> _Stated problem_:
Please put everything from the line containing "Tap the masked card number 6259 ****** 4888" down to the line containing "Action: tap(583, 352)" into a numbered list, leaving out blank lines. Include both of those lines and nothing else from the records.

> _Supplied material_:
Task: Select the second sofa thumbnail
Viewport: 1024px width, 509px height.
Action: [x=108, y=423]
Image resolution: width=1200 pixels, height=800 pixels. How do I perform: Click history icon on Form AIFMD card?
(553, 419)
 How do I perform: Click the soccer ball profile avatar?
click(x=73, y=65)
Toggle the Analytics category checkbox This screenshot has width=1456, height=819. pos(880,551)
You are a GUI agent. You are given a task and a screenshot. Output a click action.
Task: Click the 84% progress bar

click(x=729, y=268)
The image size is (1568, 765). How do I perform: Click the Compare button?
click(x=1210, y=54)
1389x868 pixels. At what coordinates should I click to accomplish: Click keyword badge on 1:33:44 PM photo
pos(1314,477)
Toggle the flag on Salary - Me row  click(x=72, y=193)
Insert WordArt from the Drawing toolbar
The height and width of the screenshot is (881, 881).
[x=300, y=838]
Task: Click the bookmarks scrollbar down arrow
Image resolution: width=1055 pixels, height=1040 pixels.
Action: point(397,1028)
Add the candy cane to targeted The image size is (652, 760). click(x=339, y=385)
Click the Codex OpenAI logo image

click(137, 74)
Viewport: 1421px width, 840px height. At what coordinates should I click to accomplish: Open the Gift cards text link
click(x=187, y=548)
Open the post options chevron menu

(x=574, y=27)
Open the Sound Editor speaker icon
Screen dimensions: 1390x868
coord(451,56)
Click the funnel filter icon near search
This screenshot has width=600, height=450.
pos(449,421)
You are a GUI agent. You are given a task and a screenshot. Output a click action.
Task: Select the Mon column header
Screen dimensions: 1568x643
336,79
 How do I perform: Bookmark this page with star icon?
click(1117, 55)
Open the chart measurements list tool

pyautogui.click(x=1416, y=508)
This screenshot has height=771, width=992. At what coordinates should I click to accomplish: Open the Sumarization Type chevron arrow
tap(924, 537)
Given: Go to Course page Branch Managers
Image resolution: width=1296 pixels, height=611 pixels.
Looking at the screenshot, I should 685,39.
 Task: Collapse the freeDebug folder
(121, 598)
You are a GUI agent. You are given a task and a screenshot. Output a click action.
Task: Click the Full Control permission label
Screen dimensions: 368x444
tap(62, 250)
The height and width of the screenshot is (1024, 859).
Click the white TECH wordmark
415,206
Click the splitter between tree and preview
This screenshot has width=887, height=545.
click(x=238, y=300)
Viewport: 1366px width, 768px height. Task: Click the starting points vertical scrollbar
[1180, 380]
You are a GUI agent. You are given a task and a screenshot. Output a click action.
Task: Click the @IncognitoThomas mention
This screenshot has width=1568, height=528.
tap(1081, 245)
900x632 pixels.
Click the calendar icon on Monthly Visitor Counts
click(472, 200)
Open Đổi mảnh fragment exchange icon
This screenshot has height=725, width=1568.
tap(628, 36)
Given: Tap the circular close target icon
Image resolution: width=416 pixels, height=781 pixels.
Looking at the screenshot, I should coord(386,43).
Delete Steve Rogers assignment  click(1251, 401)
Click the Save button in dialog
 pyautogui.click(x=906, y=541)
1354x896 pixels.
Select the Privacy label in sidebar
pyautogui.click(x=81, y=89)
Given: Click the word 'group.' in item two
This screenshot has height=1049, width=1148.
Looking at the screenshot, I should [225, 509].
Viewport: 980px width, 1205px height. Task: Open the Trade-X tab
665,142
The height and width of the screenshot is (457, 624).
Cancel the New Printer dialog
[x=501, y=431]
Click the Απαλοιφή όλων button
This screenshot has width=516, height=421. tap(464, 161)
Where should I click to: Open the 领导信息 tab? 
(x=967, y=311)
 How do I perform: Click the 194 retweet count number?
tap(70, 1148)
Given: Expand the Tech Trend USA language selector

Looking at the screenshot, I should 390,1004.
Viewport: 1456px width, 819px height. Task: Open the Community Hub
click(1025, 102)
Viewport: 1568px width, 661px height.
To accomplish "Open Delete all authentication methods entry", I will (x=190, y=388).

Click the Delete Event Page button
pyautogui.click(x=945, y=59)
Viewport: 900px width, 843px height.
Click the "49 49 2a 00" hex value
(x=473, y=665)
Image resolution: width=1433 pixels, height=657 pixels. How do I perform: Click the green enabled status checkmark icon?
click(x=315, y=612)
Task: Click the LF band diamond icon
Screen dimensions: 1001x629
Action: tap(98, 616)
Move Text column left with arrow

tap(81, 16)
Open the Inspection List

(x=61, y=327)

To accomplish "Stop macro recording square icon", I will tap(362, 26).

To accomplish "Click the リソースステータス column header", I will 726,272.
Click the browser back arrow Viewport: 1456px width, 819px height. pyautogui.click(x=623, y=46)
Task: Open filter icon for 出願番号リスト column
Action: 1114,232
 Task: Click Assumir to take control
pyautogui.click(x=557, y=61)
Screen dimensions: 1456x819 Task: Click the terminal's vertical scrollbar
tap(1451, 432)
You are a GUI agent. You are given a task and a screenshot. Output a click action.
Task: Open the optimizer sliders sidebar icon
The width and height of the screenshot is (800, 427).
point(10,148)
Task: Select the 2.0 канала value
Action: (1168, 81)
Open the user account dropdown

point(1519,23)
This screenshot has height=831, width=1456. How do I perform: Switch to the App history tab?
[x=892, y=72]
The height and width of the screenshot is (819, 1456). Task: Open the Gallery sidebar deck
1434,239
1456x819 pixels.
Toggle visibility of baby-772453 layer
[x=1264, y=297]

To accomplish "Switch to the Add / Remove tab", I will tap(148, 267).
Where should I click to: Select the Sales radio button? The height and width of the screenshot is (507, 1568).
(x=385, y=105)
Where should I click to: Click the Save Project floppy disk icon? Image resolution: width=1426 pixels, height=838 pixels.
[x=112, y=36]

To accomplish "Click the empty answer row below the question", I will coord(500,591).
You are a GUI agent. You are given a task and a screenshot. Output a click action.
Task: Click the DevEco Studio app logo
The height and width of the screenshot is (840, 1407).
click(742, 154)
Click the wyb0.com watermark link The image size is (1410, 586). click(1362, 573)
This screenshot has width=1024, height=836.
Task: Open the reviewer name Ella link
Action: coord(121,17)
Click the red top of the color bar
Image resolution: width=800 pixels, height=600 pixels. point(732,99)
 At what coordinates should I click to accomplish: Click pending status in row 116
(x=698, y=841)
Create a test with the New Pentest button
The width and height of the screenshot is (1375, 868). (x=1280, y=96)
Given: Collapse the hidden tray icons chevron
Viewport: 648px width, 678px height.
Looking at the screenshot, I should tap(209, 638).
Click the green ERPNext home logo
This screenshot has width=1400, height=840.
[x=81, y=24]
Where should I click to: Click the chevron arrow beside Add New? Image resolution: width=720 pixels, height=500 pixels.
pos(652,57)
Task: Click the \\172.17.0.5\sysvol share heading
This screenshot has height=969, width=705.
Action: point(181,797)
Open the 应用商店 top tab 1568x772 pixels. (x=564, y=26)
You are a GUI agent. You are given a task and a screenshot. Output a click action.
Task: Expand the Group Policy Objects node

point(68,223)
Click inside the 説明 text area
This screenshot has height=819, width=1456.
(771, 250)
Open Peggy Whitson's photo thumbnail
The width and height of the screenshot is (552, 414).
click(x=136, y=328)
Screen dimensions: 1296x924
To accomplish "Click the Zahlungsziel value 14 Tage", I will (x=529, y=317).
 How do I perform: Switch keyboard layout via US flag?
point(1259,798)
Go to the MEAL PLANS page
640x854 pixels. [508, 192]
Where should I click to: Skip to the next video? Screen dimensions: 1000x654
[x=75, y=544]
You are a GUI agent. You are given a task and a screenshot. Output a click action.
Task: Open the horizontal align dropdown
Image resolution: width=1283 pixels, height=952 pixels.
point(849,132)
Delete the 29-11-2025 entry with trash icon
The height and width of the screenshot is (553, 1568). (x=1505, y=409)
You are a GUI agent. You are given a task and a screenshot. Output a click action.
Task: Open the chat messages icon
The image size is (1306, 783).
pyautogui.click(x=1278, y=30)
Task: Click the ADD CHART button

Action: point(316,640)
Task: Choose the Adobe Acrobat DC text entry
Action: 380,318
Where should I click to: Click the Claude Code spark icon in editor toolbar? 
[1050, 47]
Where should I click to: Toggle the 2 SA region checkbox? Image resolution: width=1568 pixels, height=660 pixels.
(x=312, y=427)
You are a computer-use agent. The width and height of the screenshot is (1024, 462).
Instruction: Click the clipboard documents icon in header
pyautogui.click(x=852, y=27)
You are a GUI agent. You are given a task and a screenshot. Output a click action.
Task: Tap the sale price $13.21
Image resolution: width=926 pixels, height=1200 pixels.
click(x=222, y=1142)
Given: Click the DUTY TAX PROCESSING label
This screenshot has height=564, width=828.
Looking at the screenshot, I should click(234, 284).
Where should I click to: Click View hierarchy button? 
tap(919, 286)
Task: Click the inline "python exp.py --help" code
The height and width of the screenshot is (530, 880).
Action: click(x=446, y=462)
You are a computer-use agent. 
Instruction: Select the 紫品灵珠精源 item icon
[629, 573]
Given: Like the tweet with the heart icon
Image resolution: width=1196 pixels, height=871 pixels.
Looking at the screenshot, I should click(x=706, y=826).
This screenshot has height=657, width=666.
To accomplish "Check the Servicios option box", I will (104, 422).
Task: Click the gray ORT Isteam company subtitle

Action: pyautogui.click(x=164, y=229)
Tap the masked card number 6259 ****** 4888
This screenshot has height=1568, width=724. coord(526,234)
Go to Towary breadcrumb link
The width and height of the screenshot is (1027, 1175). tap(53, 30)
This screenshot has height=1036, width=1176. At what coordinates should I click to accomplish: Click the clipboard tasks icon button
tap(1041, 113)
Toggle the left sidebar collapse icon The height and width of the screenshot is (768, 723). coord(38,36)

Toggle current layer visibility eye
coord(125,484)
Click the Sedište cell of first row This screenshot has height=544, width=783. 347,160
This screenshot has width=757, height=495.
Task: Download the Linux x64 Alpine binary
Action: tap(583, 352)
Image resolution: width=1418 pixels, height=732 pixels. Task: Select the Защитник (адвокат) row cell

> _Solution_:
1. Tap the masked card number 6259 ****** 4888
2. This screenshot has height=1568, width=724. coord(526,234)
3. Go to Towary breadcrumb link
4. The width and height of the screenshot is (1027, 1175). tap(53, 30)
5. This screenshot has height=1036, width=1176. At what coordinates should I click to accomplish: Click the clipboard tasks icon button
6. tap(1041, 113)
7. Toggle the left sidebar collapse icon The height and width of the screenshot is (768, 723). coord(38,36)
8. Toggle current layer visibility eye
9. coord(125,484)
10. Click the Sedište cell of first row This screenshot has height=544, width=783. 347,160
11. This screenshot has width=757, height=495.
12. Task: Download the Linux x64 Alpine binary
13. Action: tap(583, 352)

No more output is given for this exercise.